Boeing’s run of freighter orders during the Farnborough Airshow continued this afternoon with lessor GECAS placing an order for 35 Boeing 737-800 converted freighters (BCF).
The deal, which includes 20 firm orders and an option for 15 more, would take GECAS’ B737-800BCF order book from 15 to 50 and enable GECAS to “serve the growing express air cargo market”.
“This order and future commitment with Boeing reflects the confidence GECAS has in the 737-800BCF to replace and grow the narrow body freighter market,” said Richard Greener senior vice president and manager GECAS Cargo Aircraft Group.
“With total firm and option aircraft commitments now at 50 737-800BCFs, GECAS will commit nearly $1.5bn worth of 737-800s with conversions to the narrow body freighter sector.”
The commercial aircraft leasing and financing arm of General Electric is the launch customer of the new 737-800BCF. It took delivery of the first converted jet in April and leased it to West Atlantic.
“The 737-800BCF is a great example of how Boeing’s Global Services business can extend the life of an airplane with new technology and help operators reduce their operating costs,” said Ihssane Mounir, senior vice president of commercial sales and marketing for The Boeing Company.
“We are delighted that GECAS intends to commit to a big repeat order for the airplane.

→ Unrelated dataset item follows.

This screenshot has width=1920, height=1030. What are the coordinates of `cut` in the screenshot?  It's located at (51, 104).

We look forward to finalising this deal and adding to their world-class portfolio.”
This agreement, which is subject to GECAS board approval, would take the total commitments for the B737-800BCF programme to 80 from more than half a dozen customers.

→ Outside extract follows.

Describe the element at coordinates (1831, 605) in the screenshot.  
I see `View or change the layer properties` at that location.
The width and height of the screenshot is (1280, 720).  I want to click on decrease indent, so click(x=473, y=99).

The 737-800BCF carries more payload – up to 23.9 tonnes (52,800 lbs) – and flies farther – 2,000 nautical miles (3,750 km) than 737 Classic freighters. The converted jet also offers operators newer technology, better fuel efficiency and reliability than previous standard-body freighters.

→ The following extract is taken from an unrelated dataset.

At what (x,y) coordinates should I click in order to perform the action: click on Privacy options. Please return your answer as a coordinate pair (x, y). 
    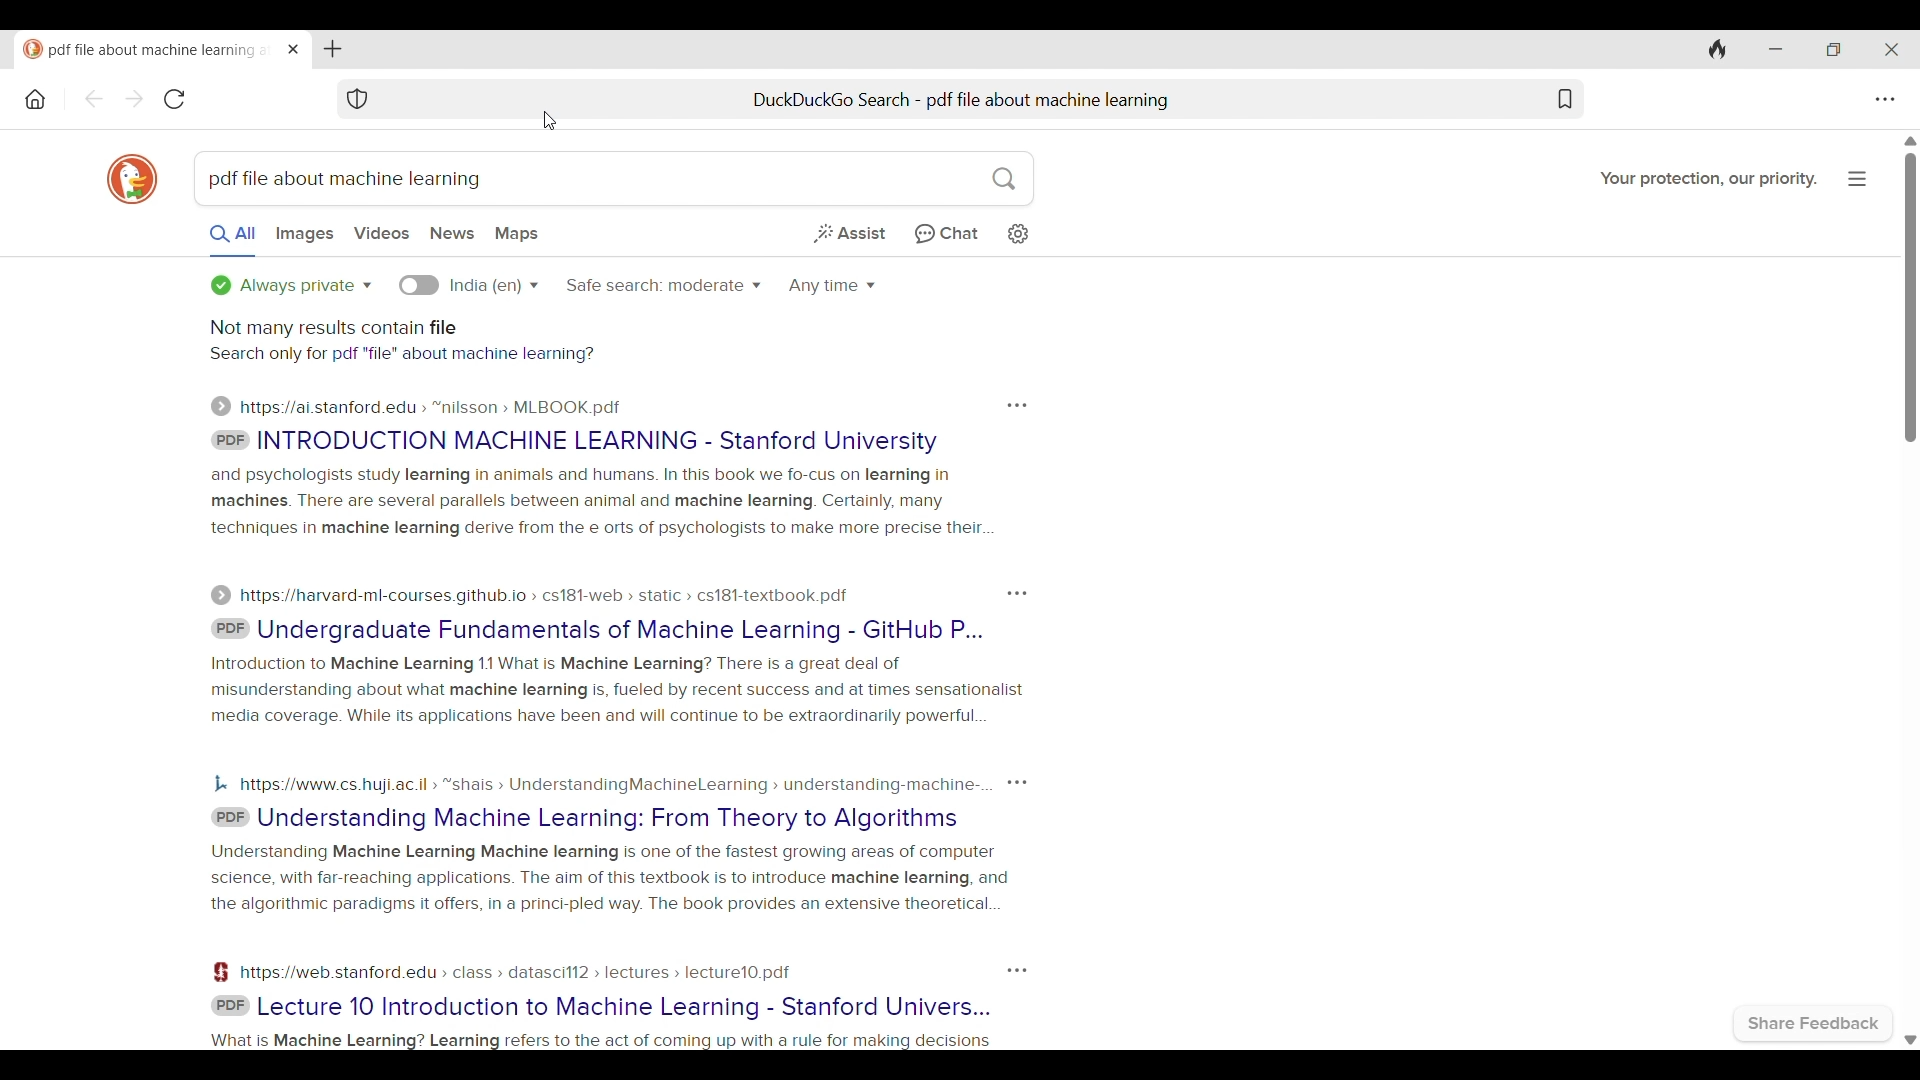
    Looking at the image, I should click on (292, 285).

Existing B737-800 passenger airplanes are modified at multiple facilities, including Boeing Shanghai Aviation Services Co. Ltd., and Taikoo (Shandong) Aircraft Engineering Co. Ltd., also known as STAECO, in China.
Modifications include installing a large main-deck cargo door, a cargo-handling system and accommodations for up to four non-flying crew members or passengers.
This is the third big cargo deal announced by Boeing at the Farnborough Airshow. DHL has placed an order for 14 B777Fs, while Volga-Dnepr and CargoLogicHoldings have ordered a combined five B747-8Fs and 29 B777Fs.